Suara hp ku berdering ...
"Ya. Hallo."
"Benar ini mbak amara? Anak dari bapak Dani?"
"Ya. Benar. Bapak siapa ya?"
"Saya dari pihak rumah sakit ingin mengabarkan bahwa$ bapak dani sudah meninggal dunia."
"A-apa?" Aku terkejut tidak percaya.
"Silahkan bapak atau ibu datang ke rumah sakit untuk mengurus jenazah nya."
"Ayahhhhh........." Teriakku. Sampai membuat mas Andi terbangun dan heran kenapa aku berteriak.
"Kenapa sayang?"
"Ayah ... Ayah ... Ayah ..."
"Kenapa ayah?" Karena merasa tidak mendapatkan jawaban dariku, lalu mas andi mengambil hp ku. Dan sedetik kemudian ia pergi. Katanya mau mengurus keperluan ayah.
Aku ingin ikut tapi mas Andi lagi lagi tidak memperbolehkan aku, katanya biar dia saja sendiri. Aku menurut saja dan diam di rumah, menyiapkan semuanya.
Di depan rumah sudah terbentang bendera kuning, dan kursi kursi untuk warga sudah tersedia, sudah banyak warga yang berdatangan ke rumah ku untuk melayat.
Suara ambulan memasuki halaman rumah ku.
Lagi lagi suara itu yang membuat aku histeris, aku menjerit mendengar suara sirine.
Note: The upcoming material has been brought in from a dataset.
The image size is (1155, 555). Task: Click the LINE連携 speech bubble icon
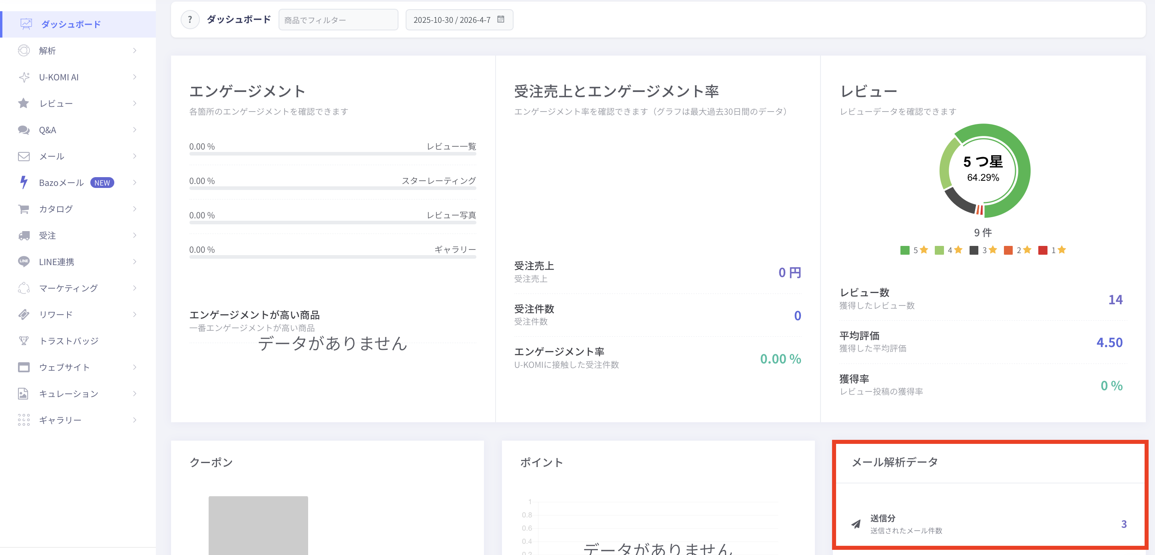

Sudah dua kali aku mendengarnya dan mengantarkan kesedihan bagiku.
"Tuhan. Maafkan kesalahan kesalahan ayah." Doaku dalam hati.
Peti jenazah sudah turun dari ambulan, aku menangis sejadi jadinya. Dan ternyata ayah bukan di sholat kan tapi di bawa ke tempat peristirahatan terakhir. Aku baru mengetahui nya, tapi menurut warga, karena ayah seorang mualaf jadi lebih baik sholat kan saja.
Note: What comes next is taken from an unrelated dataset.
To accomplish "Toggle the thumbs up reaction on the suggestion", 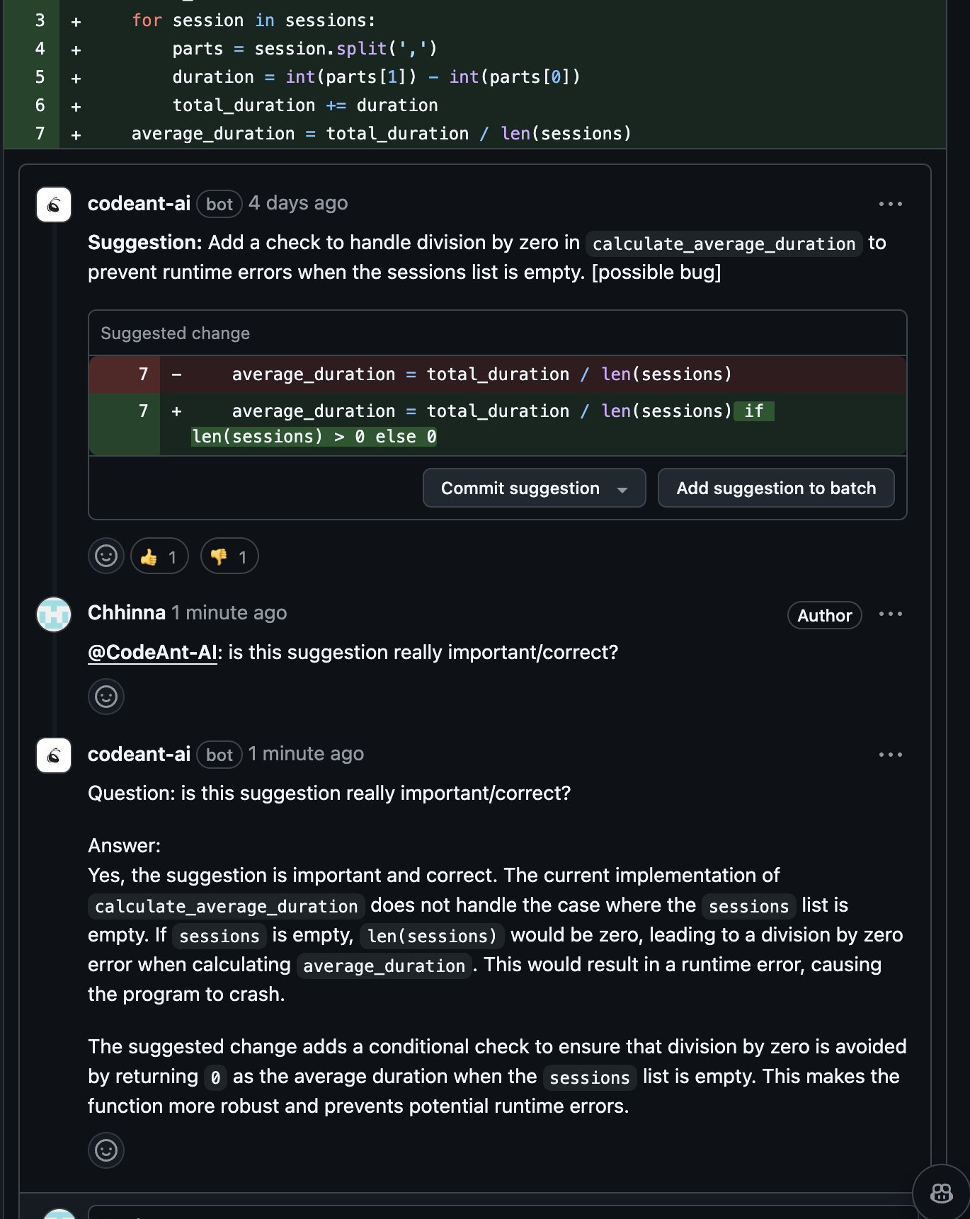I will click(159, 556).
Ya ayah seorang mualaf, saat ia akan menikah dengan ibu, dan aku baru mengetahui nya. Aku tidak tau kapan ayah menjadi mualaf.
"Talia ... kenapa orang orang yang aku sayangi pada pergi Talia?" Ucapku pada Talia.
"Sabar, bu. Tuhan lebih menyayangi mereka, sekarang tuan besar sudah tidak merasakan sakit di dunia lagi."
"Tapi Talia. Ia masih akan merasakan sakitnya akhirat."
"Aku tidak tau bu. Itu urusan maha kuasa."
Aku menangis. Trus menerus. Pemakaman ayah di lakukan sore nanti. Karena ayah di antarkan agak siang.
Pemakaman pun di mulai. Kali ini aku ikut. Karena anakku sudah besar. Jadi mas andi memperbolehkan ku, dengan syarat tidak menangis lagi di kuburan. Karena menurutnya kasihan ayah jika sampai air mataku menetes ke tanah kuburan. Aku hanya mengangguk saja. Padahal aku tidak tau di sana akan menangis atau tidak.
Sepanjang perjalanan menuju pemakaman, aku hanya melamun dan tak tau harus berkata apa lagi, rasanya dunia ku kini hancur. Orang orang yang ku sayangi pergi meninggalkan aku sendirian di dunia ini.